次ぎに、図3(b)に示すように、電極肉厚部のサイズ(A×D)および間隔Eの調整のための第二の切削を行う。即ち、図2(b)に示す電極肉厚部12a,12a間の間隔(距離)Eを形成するように、グラインダ等を用いて電極となる金属板体32を切削して、その部分の溶融はんだ層34および金属板体32を除去する。これにより、電極肉薄部12b,12bが形成され、肉薄部12bと肉厚部12aとは曲率半径r’を有する面で接続することが好ましい。この曲率半径r’を有する面の形成は、例えばグラインダのエッジ部に曲率半径r’となる部分を設けておくことで形成することができる。なお、除去する厚さは、肉薄部の厚さが電流分布の均一性に影響を与えないように選定する必要がある。また、図3(b)と(c)の工程順は逆にしても勿論よい。
次ぎに、図3(c)に示すように、切削により露出した電極肉薄部12bおよび抵抗体肉薄部11bの表面を例えばポリイミド等からなる絶縁材料の保護膜(アンダコート)15を形成する。これにより、抵抗体31(11)の上面に絶縁材料の被覆(トップコート)33(16)を備え、抵抗体の下面に肉厚部と肉薄部を有する電極32(12)を備え、且つ電極肉厚部がサイズ(A×D)および間隔Eを有し、標準のチップ部品の電極パッドサイズに適合した金属抵抗器を製造することができる。
なお、上記実施形態は本発明の実施例の一態様を述べたもので、本発明の趣旨を逸脱することなく種々の変形実施例が可能なことは勿論である。
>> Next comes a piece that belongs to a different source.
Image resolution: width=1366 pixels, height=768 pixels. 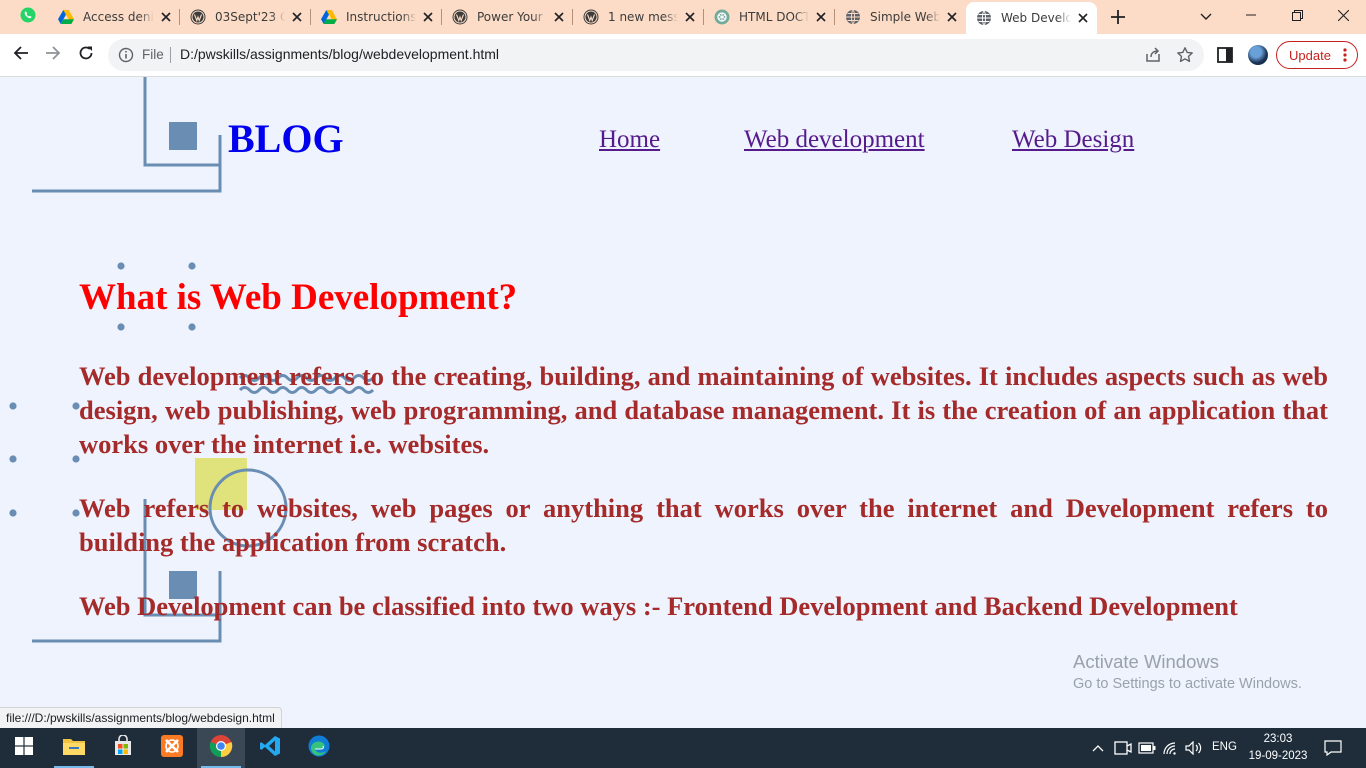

本発明の実施の形態の金属抵抗器をプリント基板に実装した状態を示す斜視図である。 図1に示す金属抵抗器の(a)は断面図であり、(b)は底面図であり、(c)はランドパターン例を示す平面図である。 図1に示す金属抵抗器の製造工程の概要を示す断面図である。 従来の金属抵抗器の構造例を示す断面図である。
符号の説明
10 金属抵抗器
11,31 抵抗体
11a 肉厚部
11b 肉薄部
12,32 電極(金属板体)
12a 肉厚部
12b 肉薄部
15 絶縁材料(アンダコート)
16,33 絶縁材料(トップコート)
17,34 溶融はんだ層

Claims (4)

  1. 抵抗用合金からなる矩形状の抵抗体と、
    該抵抗体の両端部に接合した高導電率の金属板体からなる一対の電極とを備え、
    前記電極はそれぞれ肉厚部と肉薄部を有しており、且つ、前記肉薄部が、前記一対の電極の内側となるように設けられていることを特徴とする金属抵抗器。
  2. 前記電極の肉薄部の表面および電極間の抵抗体表面は絶縁材料で覆われていることを特徴とする請求項記載の金属抵抗器。
  3. 前記電極の肉厚部と肉薄部との境界は、曲率半径を有する面で接続されていることを特徴とする請求項1記載の金属抵抗器。
  4. 前記抵抗体には、その両端部に配置された両電極間に肉薄部が形成され、該肉薄部は曲率半径を有する面で前記抵抗体の前記電極の接合部である肉厚部に接続されていることを特徴とする請求項1記載の金属抵抗器。